Выдержки из записей:
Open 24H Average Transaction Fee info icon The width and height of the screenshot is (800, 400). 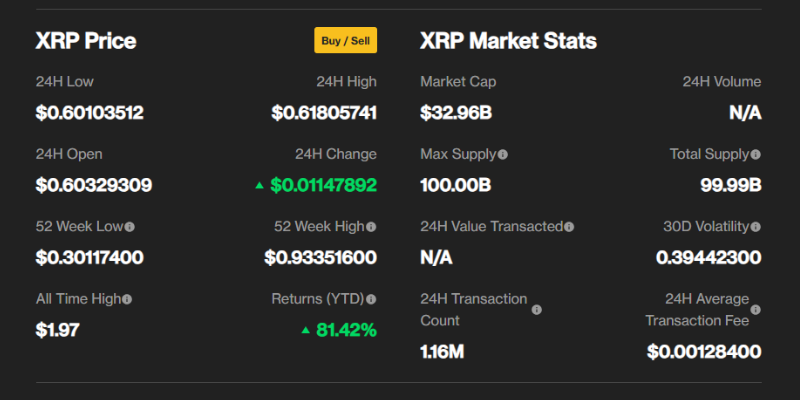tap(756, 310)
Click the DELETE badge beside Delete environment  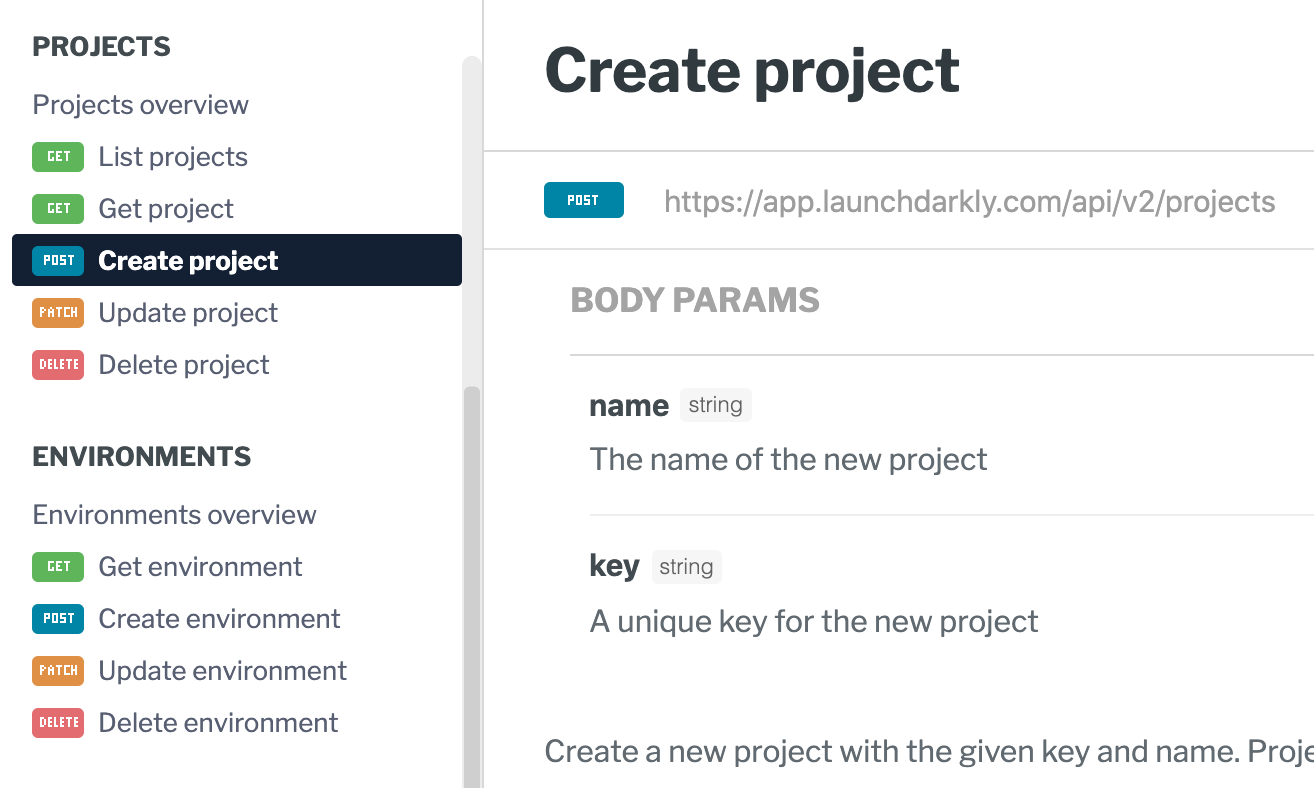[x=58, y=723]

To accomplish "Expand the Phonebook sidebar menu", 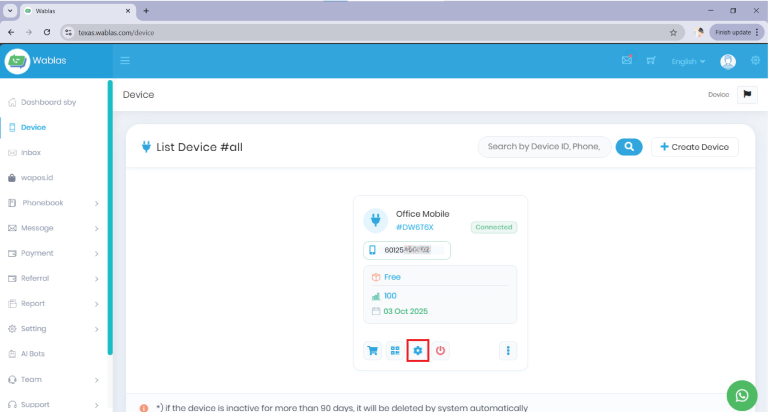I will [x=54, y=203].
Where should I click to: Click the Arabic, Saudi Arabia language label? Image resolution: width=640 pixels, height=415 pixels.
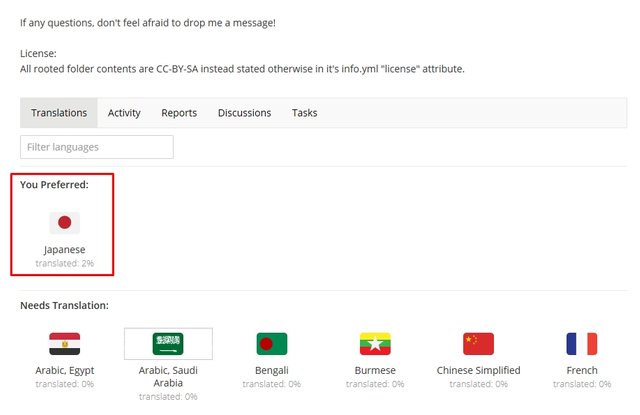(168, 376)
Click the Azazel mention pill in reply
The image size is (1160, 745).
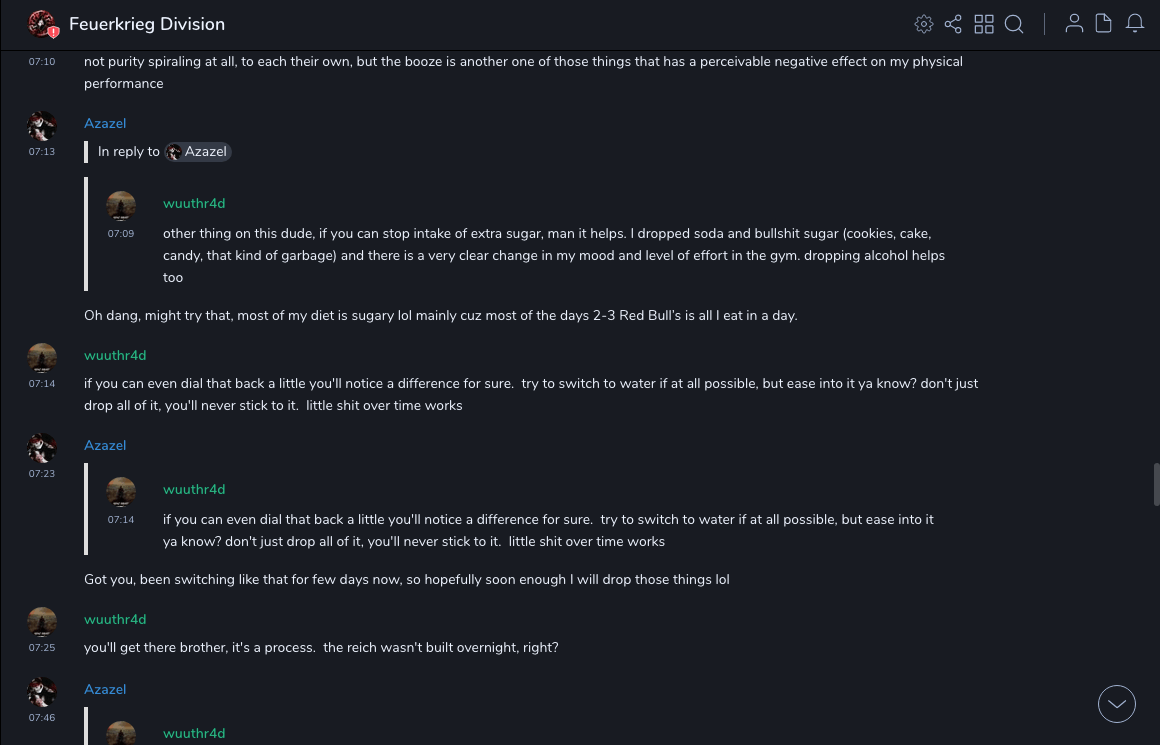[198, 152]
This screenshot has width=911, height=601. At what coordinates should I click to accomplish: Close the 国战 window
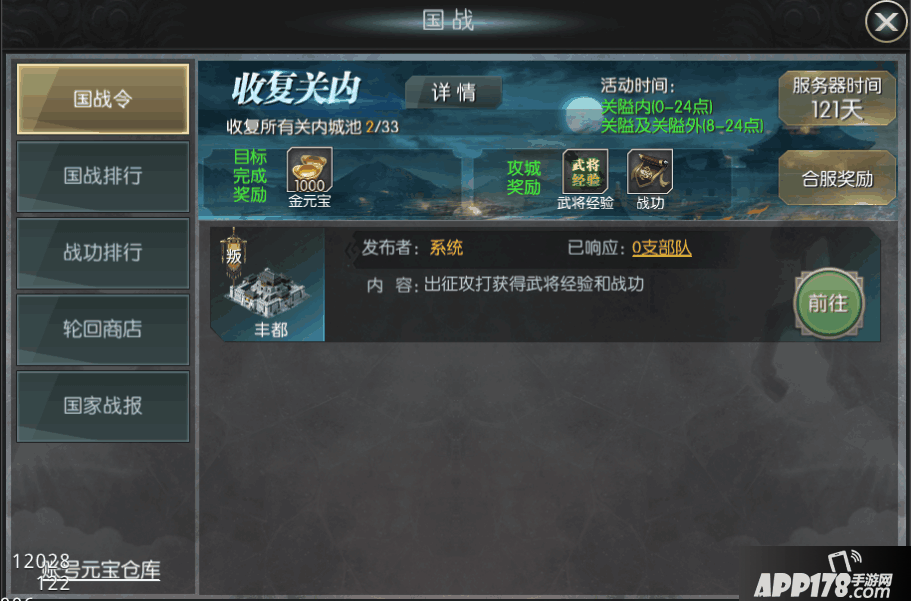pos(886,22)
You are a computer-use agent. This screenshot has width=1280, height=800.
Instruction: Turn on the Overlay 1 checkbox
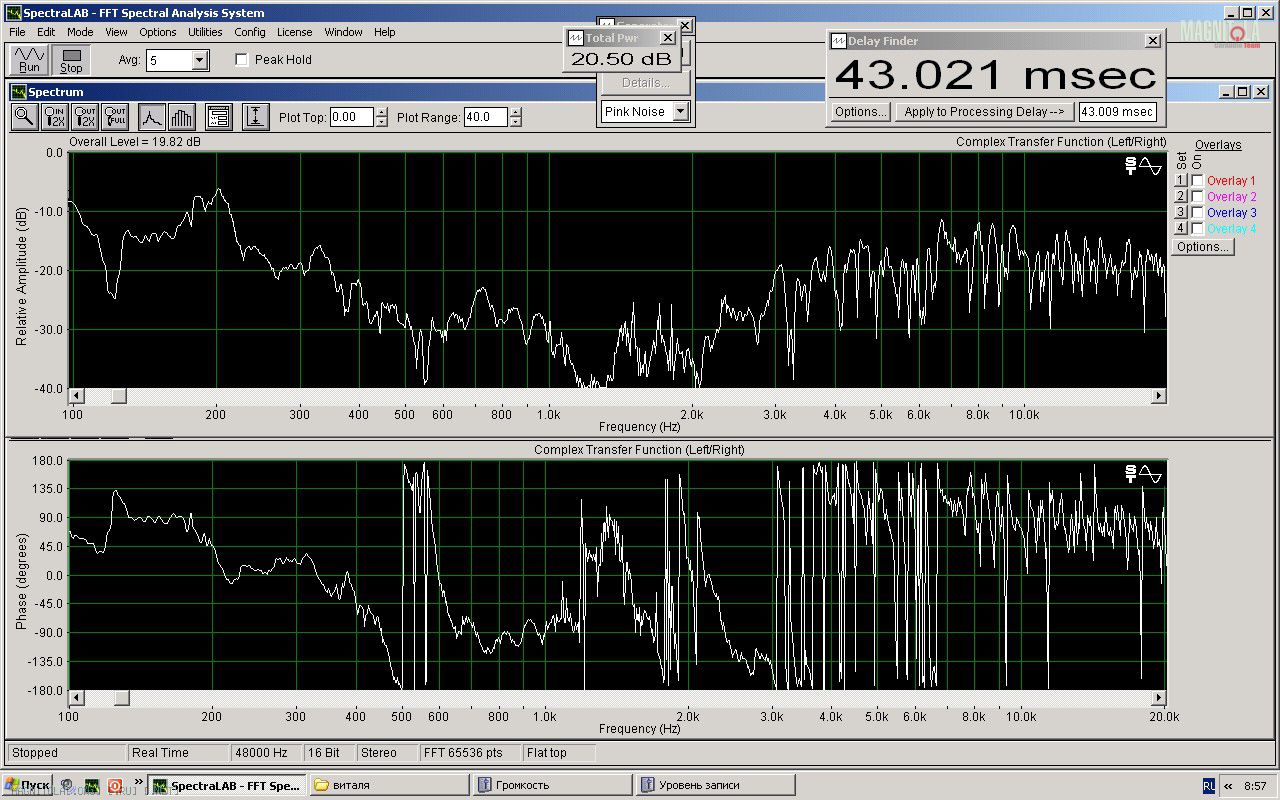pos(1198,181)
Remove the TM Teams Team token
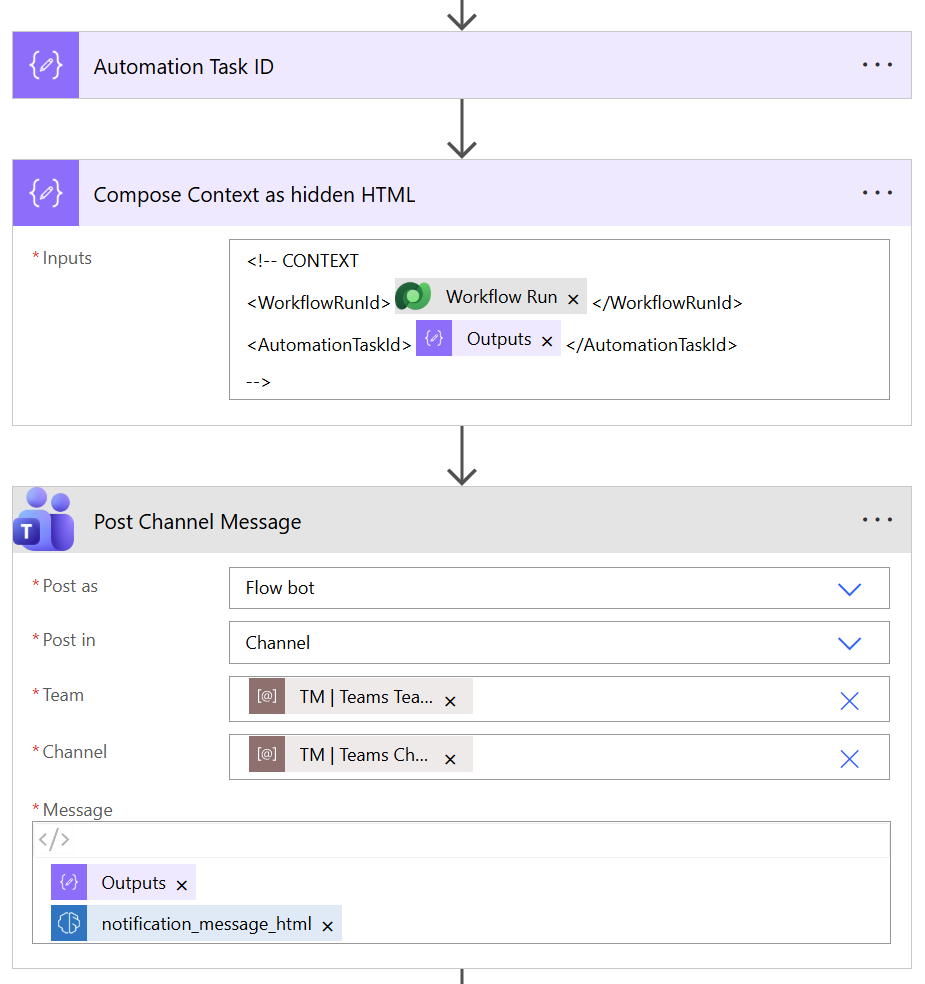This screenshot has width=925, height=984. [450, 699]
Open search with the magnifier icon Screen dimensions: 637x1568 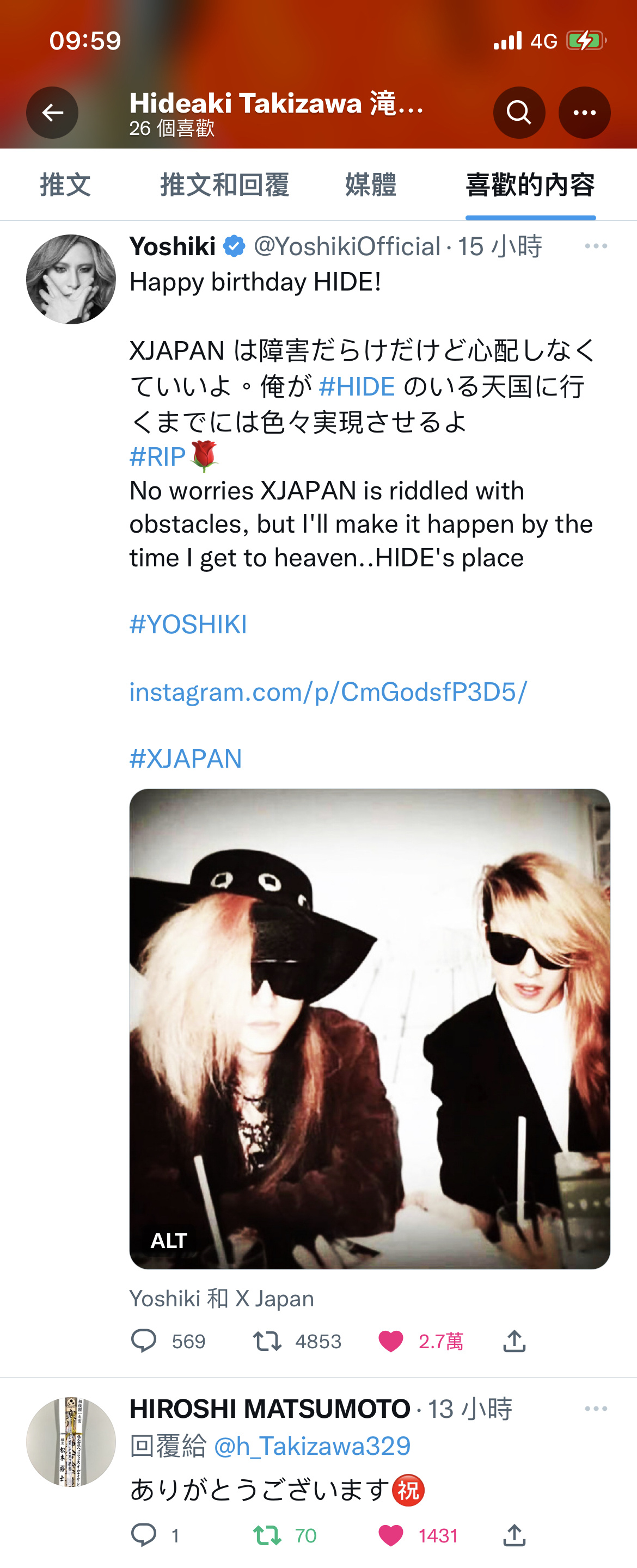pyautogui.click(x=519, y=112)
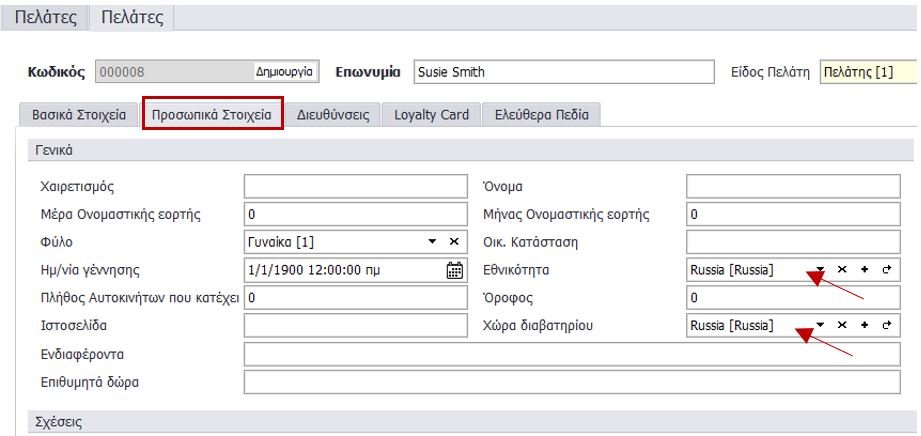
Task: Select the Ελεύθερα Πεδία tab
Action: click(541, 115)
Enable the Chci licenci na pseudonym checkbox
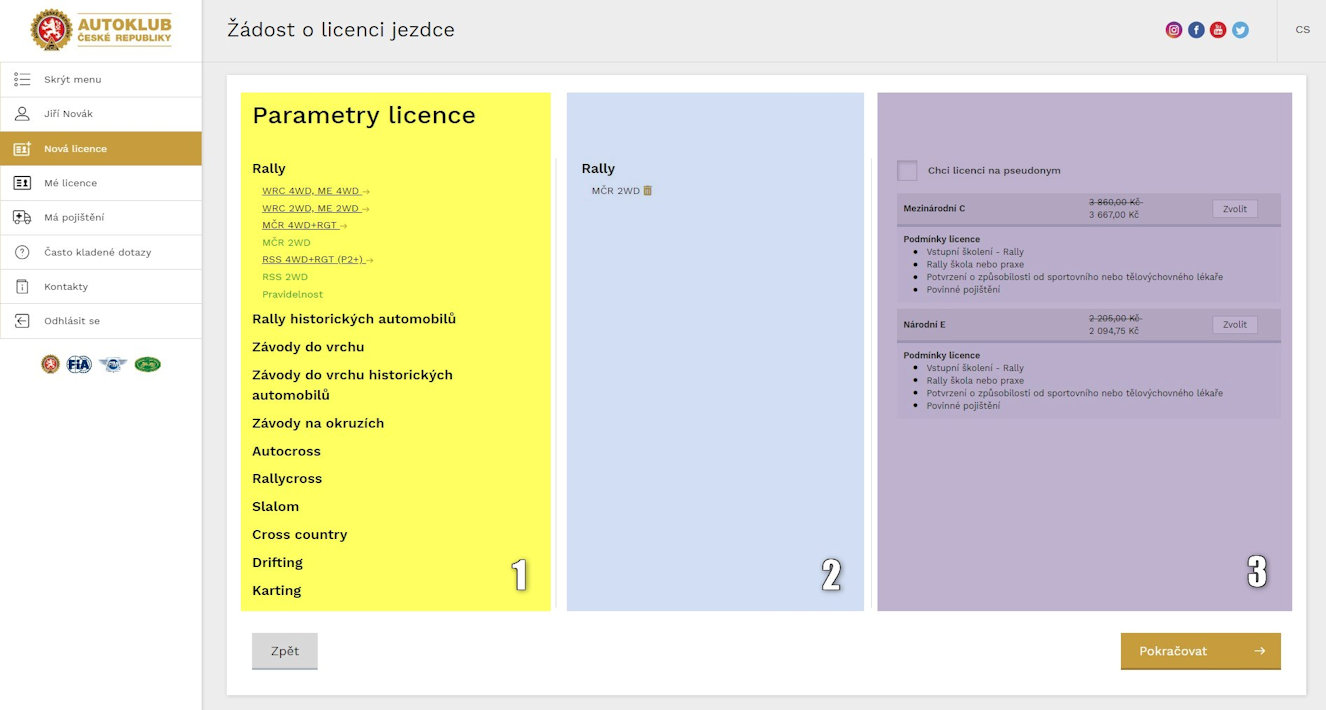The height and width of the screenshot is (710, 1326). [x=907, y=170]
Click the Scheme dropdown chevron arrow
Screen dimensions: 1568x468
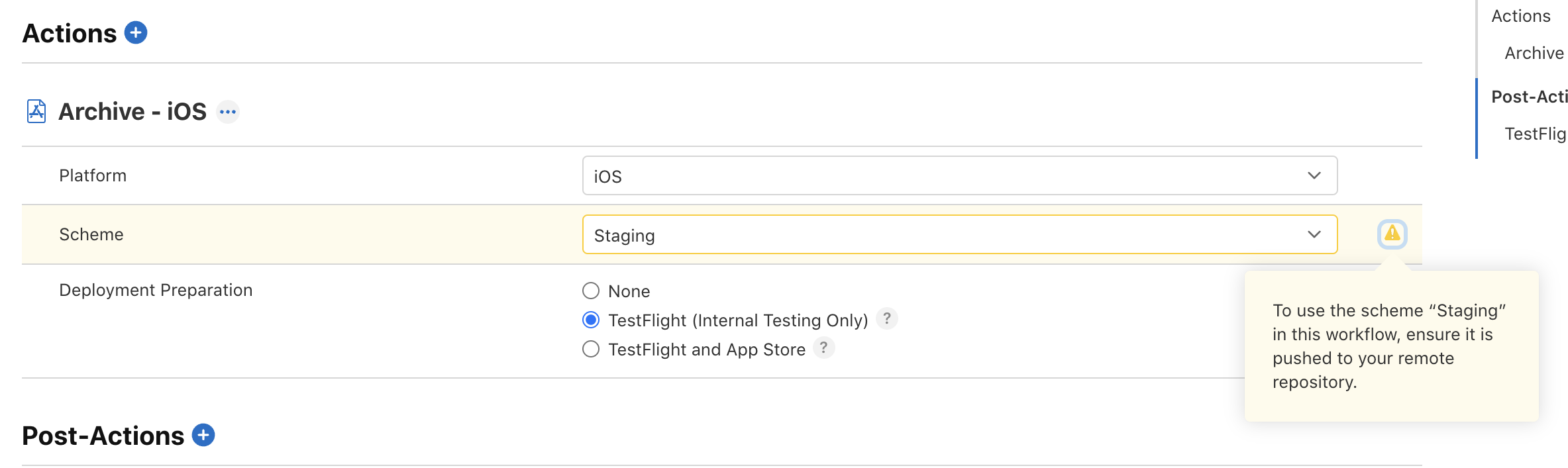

Что сделать: Перепишите дословно строки записей выше, начиная со строки, где есть "Enable the Chci licenci na pseudonym checkbox", и заканчивая концом записей включительно. Изображения в ответ не включайте.

Правильный ответ:
Enable the Chci licenci na pseudonym checkbox
The height and width of the screenshot is (710, 1326). [x=907, y=170]
Click the Scheme dropdown chevron arrow
Screen dimensions: 1568x468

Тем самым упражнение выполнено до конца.